Kareem Abdul-Jabbar Told Us Why He's Auctioning Off His Basketball Memorabilia

File: Kareem Abdul-Jabbar goes up for a skyhook, as James Donaldson of the Dallas Mavericks tries to block him, during the NBA playoffs at the Forum in Inglewood on May 23, 1988. The Lakers won 113-98. (Reed Saxon/AP)

Before Kareem Abdul-Jabbar joined the writers room for film noir show Veronica Mars, he was, in fact, a legendary basketball player — remember? But now he's auctioning off the memorabilia from that part of his life, with a significant portion of the proceeds going to charity.

The treasure trove of more than 400 items includes game-won and game-worn items from throughout his 20-year career. He's used some of the wealth he's accumulated as a celebrity to collect items that fascinate him, and now he wants to give collectors and fans who buy these items a bit of what he gets from his own unique collections.

"I hope people get the same feeling that I get when I collect American West memorabilia or Eastern rugs, a sense of experiencing and belonging to a unique time in history when something spectacular happened," Abdul-Jabbar told LAist via email, echoing what he wrote in a blog post.

Some of the items being auctioned off by Kareem Abdul-Jabbar. (Courtesy Goldin Auctions)

Parting with these possessions hasn't been completely easy — Abdul-Jabbar said that the hardest item to part with was a painting by artist LeRoy Neiman that shows him in the middle of performing his legendary "skyhook" shot.
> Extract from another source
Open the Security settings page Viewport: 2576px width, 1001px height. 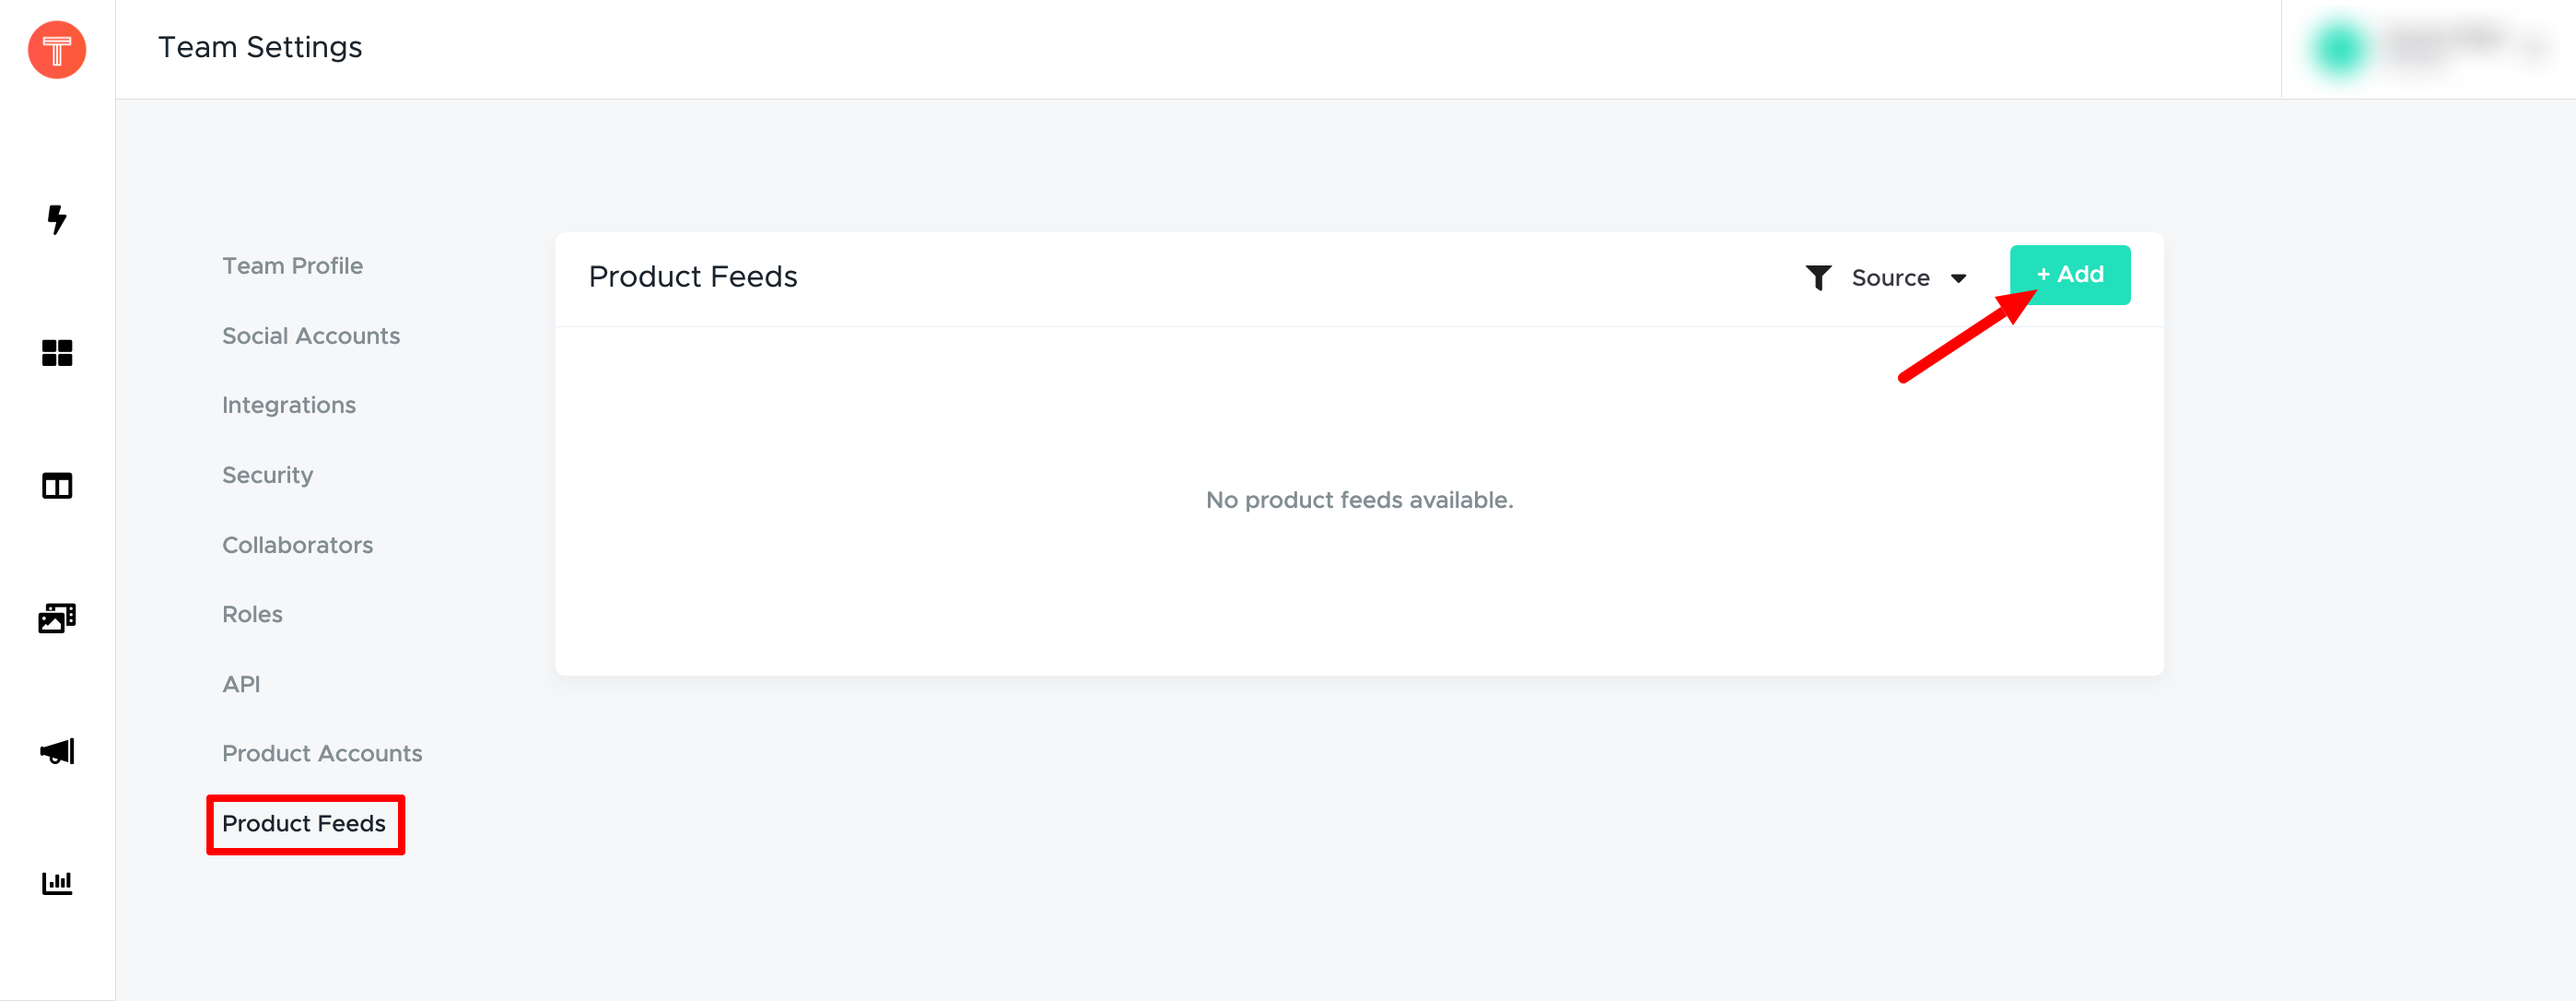pyautogui.click(x=267, y=475)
Kareem Abdul-Jabbar holds a painting of himself by artist LeRoy Neiman. (Courtesy Kareem Abdul-Jabbar)

"I love the painting itself because the geometric shapes of bright colors behind me give the impression of motion, yet the actual painting of me looks so calm and focused on the shot as if the ball going in wasn't even in question," Abdul-Jabbar said. "What gives it special sentimental value is the fact that it was a gift from the Lakers when I broke Wilt Chamberlain's overall scoring record in 1984."

Every member of the team signed it.

Another of his most valued items being sold is a piece of parquet floor from the Boston Garden, home of the Celtics.
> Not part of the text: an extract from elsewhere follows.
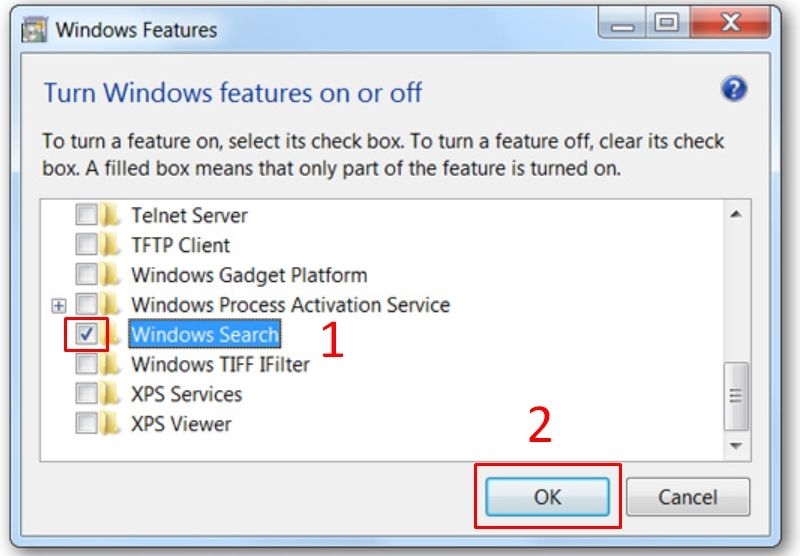Click the Telnet Server folder icon
This screenshot has height=556, width=800.
[112, 215]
"The Celtics and the Lakers had one of the greatest rivalries in sports, and having that piece of flooring is a reminder that the Lakers were the only team, other than the Celtics, to win a World Championship at the Boston Garden," Abdul-Jabbar said.

His favorite memory from the items being sold was the Naismith College Player of the Year Trophy, created by the inventor of basketball himself, Dr. James Naismith. Abdul-Jabbar was the first to receive it, back in 1969.

"There is something exhilarating about being the first one, because it feels like you're not just a player in the sport, but a pioneer of new traditions," Abdul-Jabbar said.

He also wants to pay it forward through philanthrophy, using the proceeds to support what he believes in. A large portion will be going to his charity, the Skyhook Foundation, which sends kids from economically challenged schools to camp.

"I donate to a variety of charities and social action groups that share the goals of providing more opportunities for marginalized kids and promoting social justice for everyone," Abdul-Jabbar said.

One of Kareem Abdul-Jabbar's collectibles being auctioned off by Goldin Auctions, from his days at UCLA. (Courtesy Goldin Auctions)

He's more attached to that work than to his championship rings and trophies. He wrote in his blog post, "Looking back on what I have done with my life, instead of gazing at the sparkle of jewels or gold plating celebrating something I did a long time ago, I'd rather look into the delighted face of a child holding their first caterpillar and think about what I might be doing for their future."

Beyond his auction and being a new TV writer, another item on his plate is getting people politically engaged.

"This midterm election is the most significant in modern history, because it's all about how America will define itself for the coming years," Abdul-Jabbar said. "Will we stand for the principles the Founding Fathers expressed in the Constitution, or will we support those who deliberately mislead the public, stoke fear, and openly express bigotry? Voter registration is the focus of that moral divide."

He also criticized Republicans, saying that they are restricting voting access for minorities and the poor.

"If Thomas Jefferson saw the underhanded efforts to keep voters away, he would be shocked that they are allowed to call themselves Americans," he said.

Abdul-Jabbar is finding hope in at least one area: the Lakers. He said that he believes LeBron James joining will add a lot to the team — and he thinks they'll at least make the playoffs.

"They will be more focused because they have such a dynamic and talented leader, which means they should play a lot better as a team," Abdul-Jabbar said. "In any event, the games will be exciting and the fans will have plenty to cheer about."

So go vote, cheer, and bid — the auction closes Saturday, Oct. 27.